Well, I did this for a while, and it makes just as much sense as using 9
frames for honey supers in terms of operational efficiency at scales of
300-400 hives and up to less than thousands.

With 11 frames per brood box, you get 10% more brood cells (or brood food
cells), and you can thereby support more brood in each box. Brood comb is
only drawn own so thick, so you sacrifice nothing.  With the extra cells,
one has a slight advantage in terms of the number of larvae that can be
raised by a certain-sized mass of bees, as the brood "sphere" (actually a
watermelon shape in the boxes we use) has more slices through it.

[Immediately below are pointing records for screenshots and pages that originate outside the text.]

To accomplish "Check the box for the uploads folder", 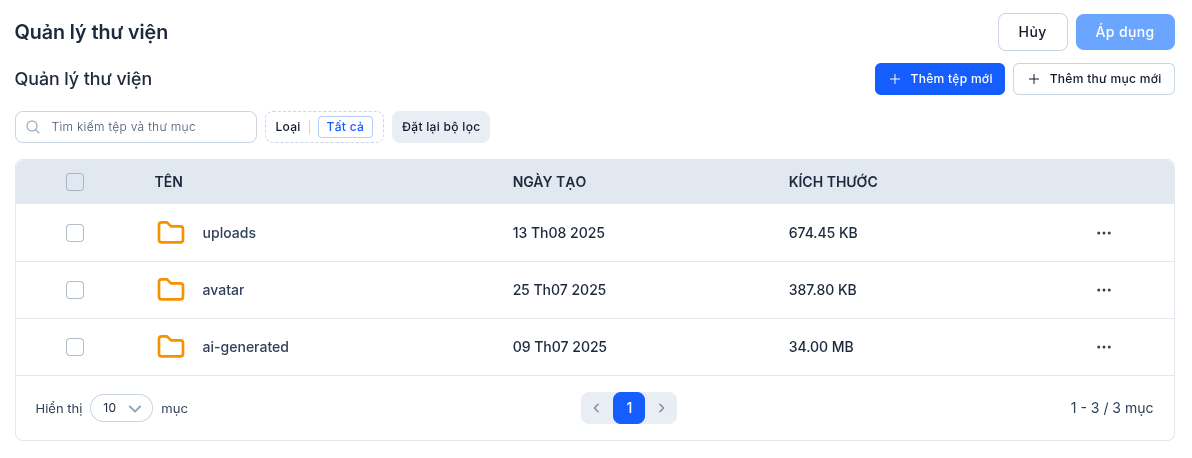I will click(x=75, y=233).
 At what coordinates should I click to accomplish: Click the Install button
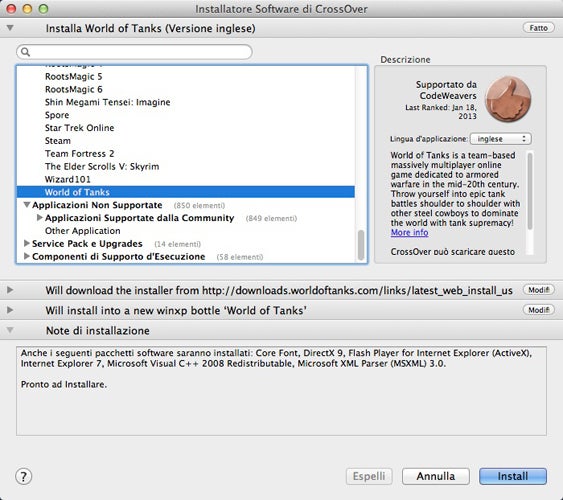click(513, 476)
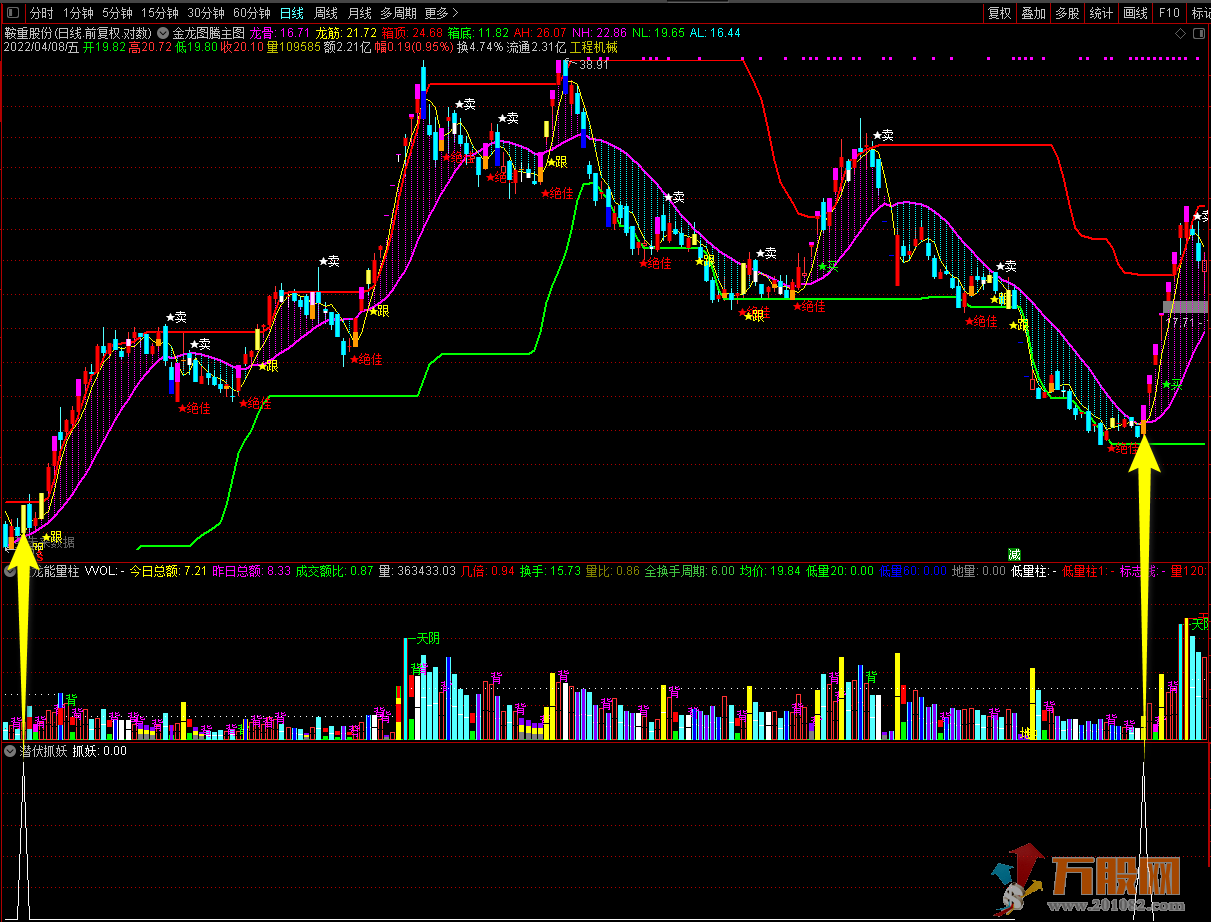Image resolution: width=1211 pixels, height=922 pixels.
Task: Click the 画线 drawing tools button
Action: (1135, 13)
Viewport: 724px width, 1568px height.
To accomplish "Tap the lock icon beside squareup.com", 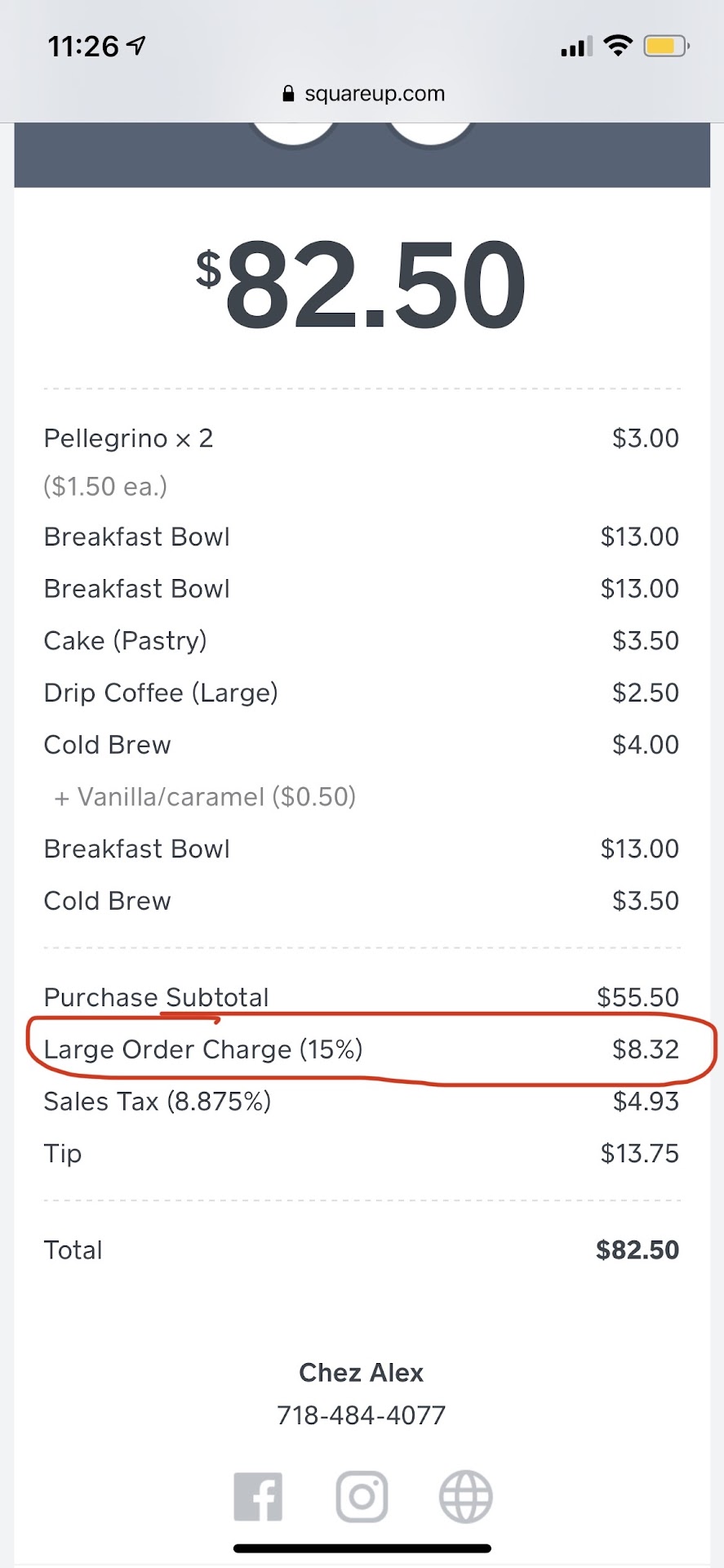I will click(287, 94).
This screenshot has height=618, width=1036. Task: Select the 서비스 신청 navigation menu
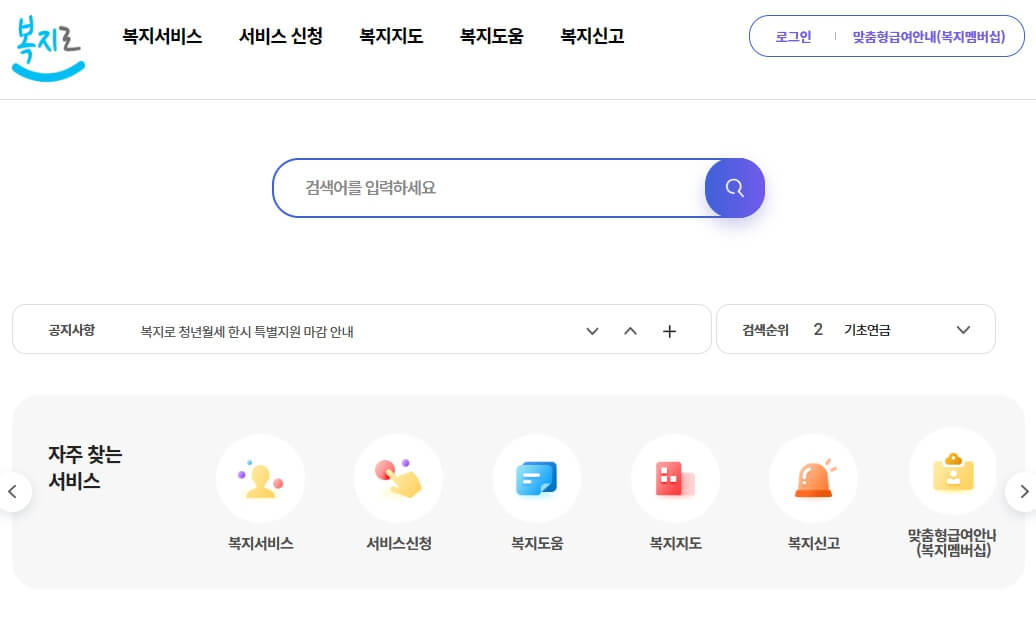(281, 36)
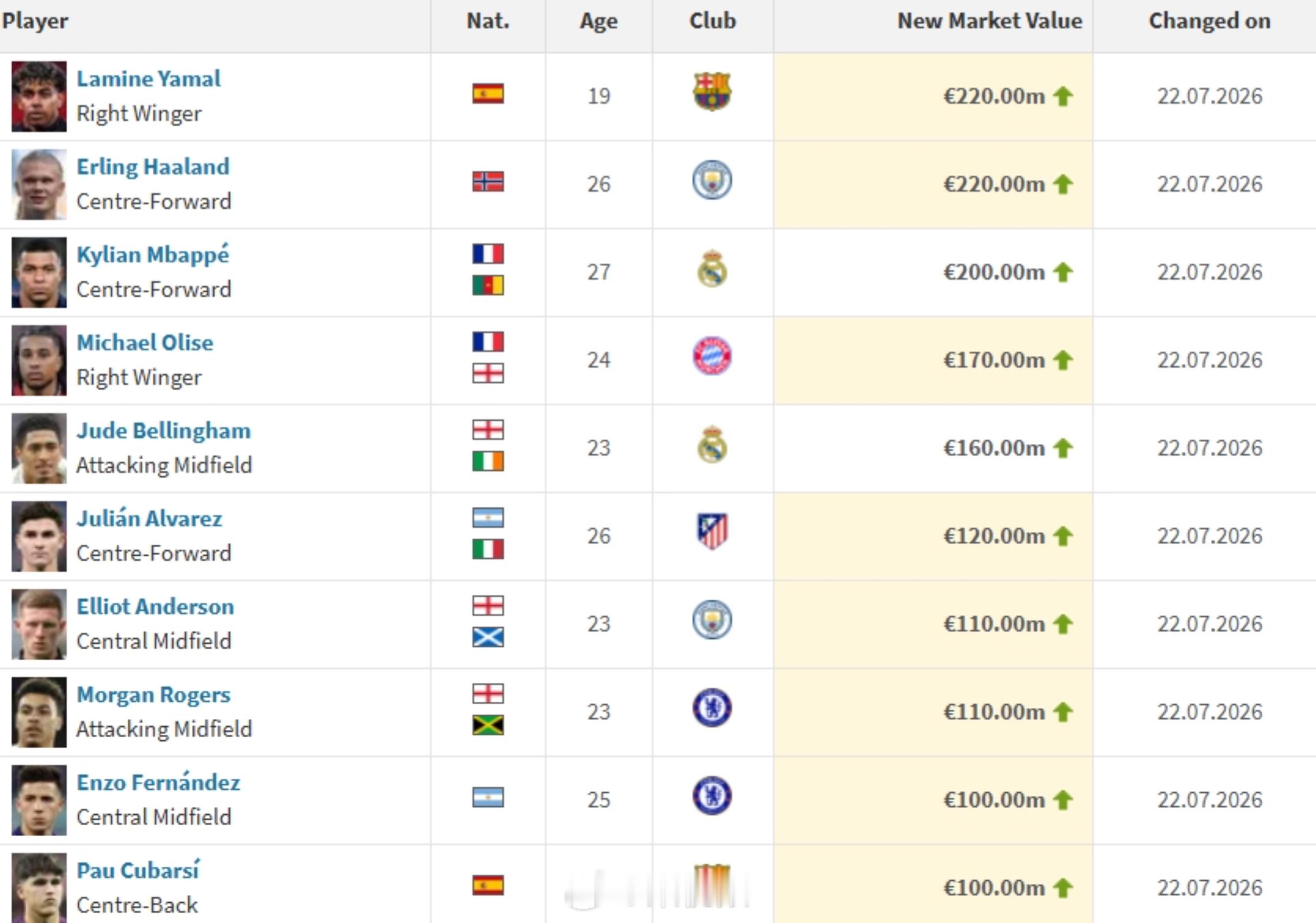Open Lamine Yamal's player profile link
1316x923 pixels.
coord(149,79)
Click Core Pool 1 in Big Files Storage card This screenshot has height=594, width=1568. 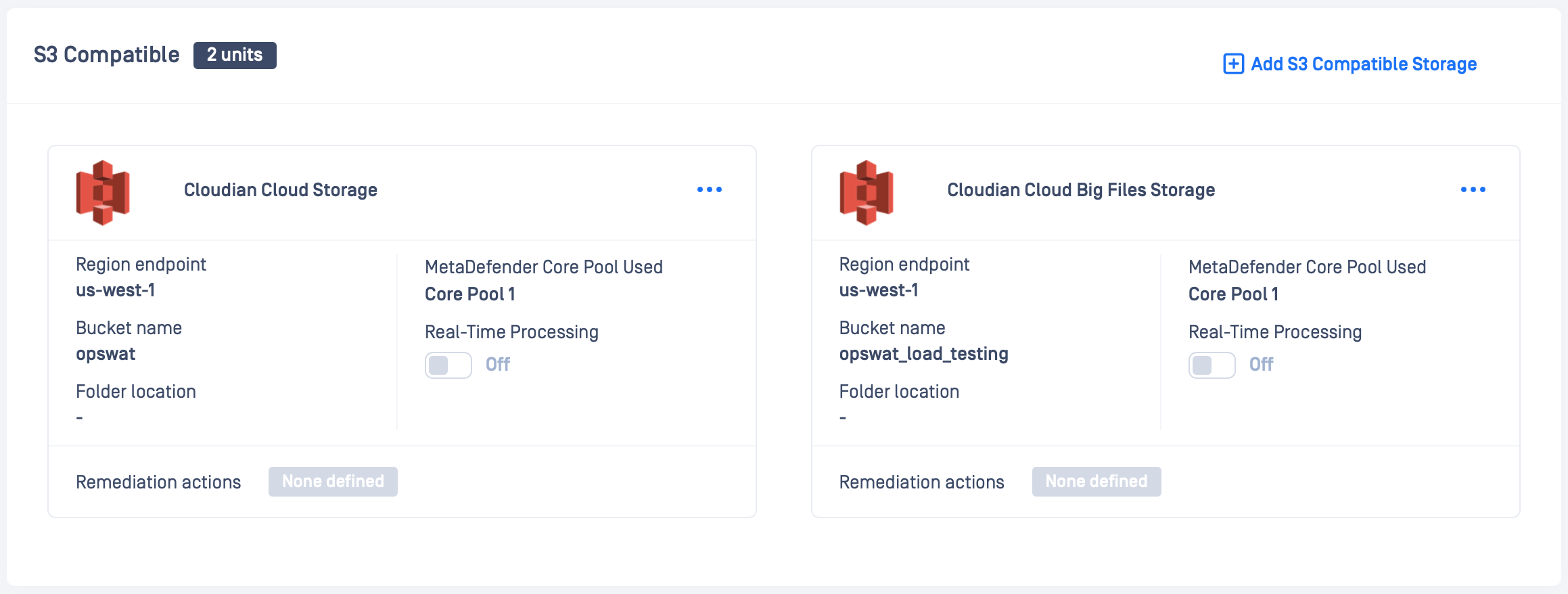[1233, 294]
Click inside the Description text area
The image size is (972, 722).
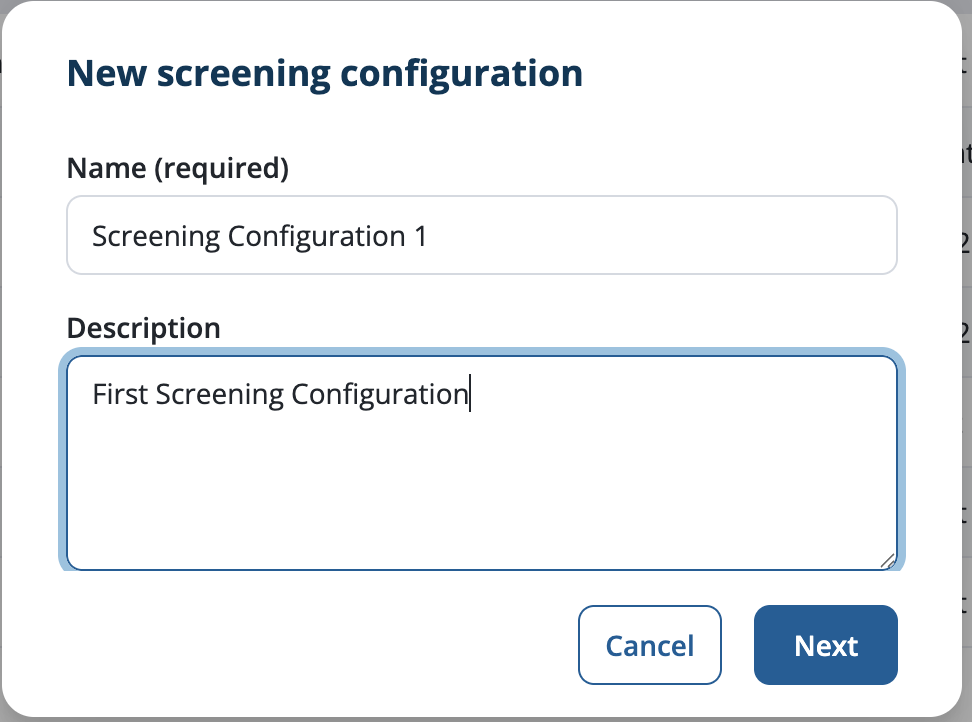click(482, 463)
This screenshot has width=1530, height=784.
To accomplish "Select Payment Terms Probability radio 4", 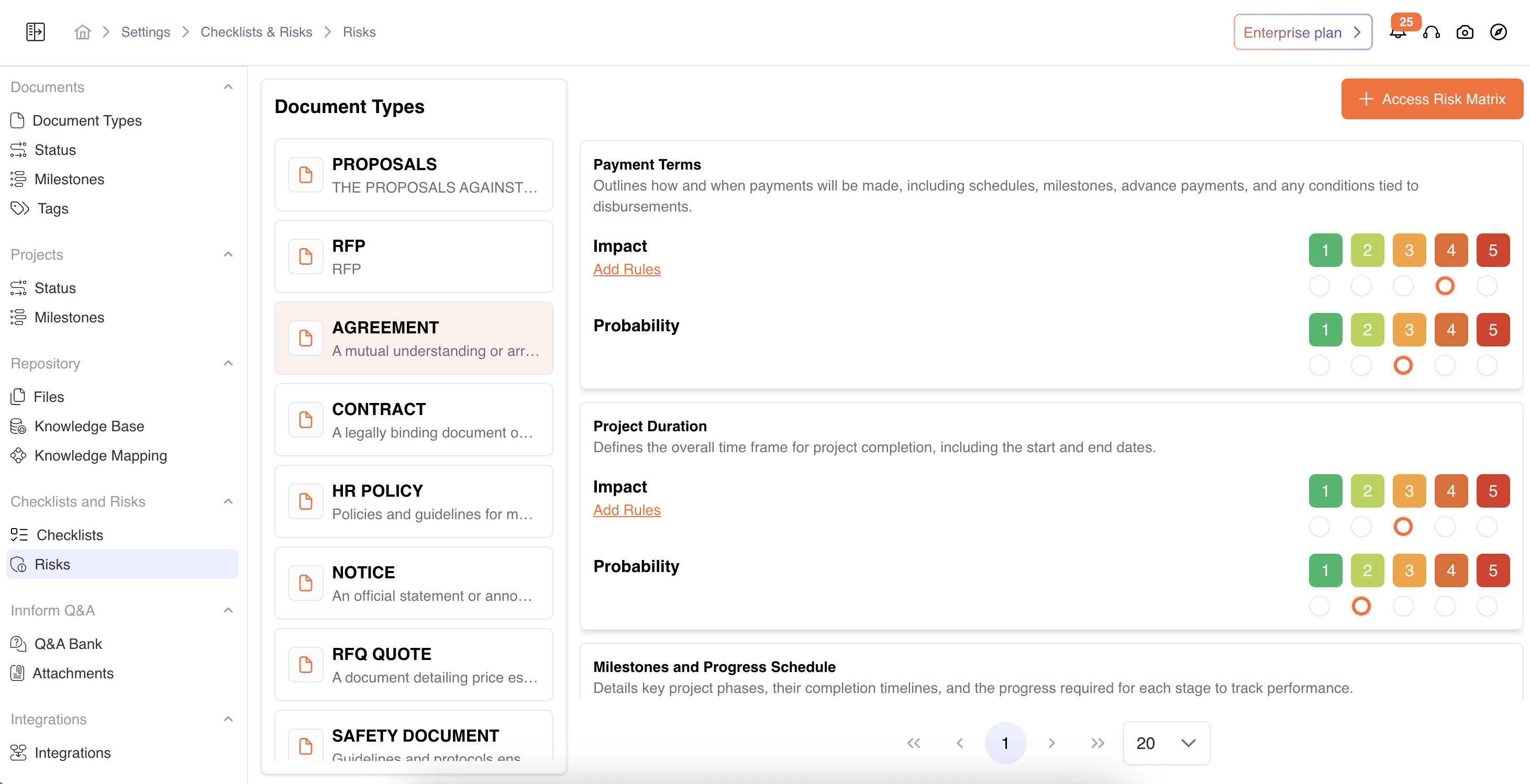I will [x=1445, y=366].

Does this matter?  Dunno, is your older car stock, or did you rip off the
carbs and replace them with dual downdraft Webbers?  Or if your car is new,
did you buy an aftermarket chip to recurve your ECU's performance at
different RPM?  Do you sail with a rail in the water on even the calmest
days? Do you flip Hobie Cats more often than not? Are you a performance
junkie tweaker, or not?

I used to fiddle, as a 10% cost-savings in frames over a barn-full of
9-frame supers made sense, and 10% more brood area per box made sense.  But
the advantages of standardized gear are greater in a "hobby" setting, as one
makes splits for others  and so on.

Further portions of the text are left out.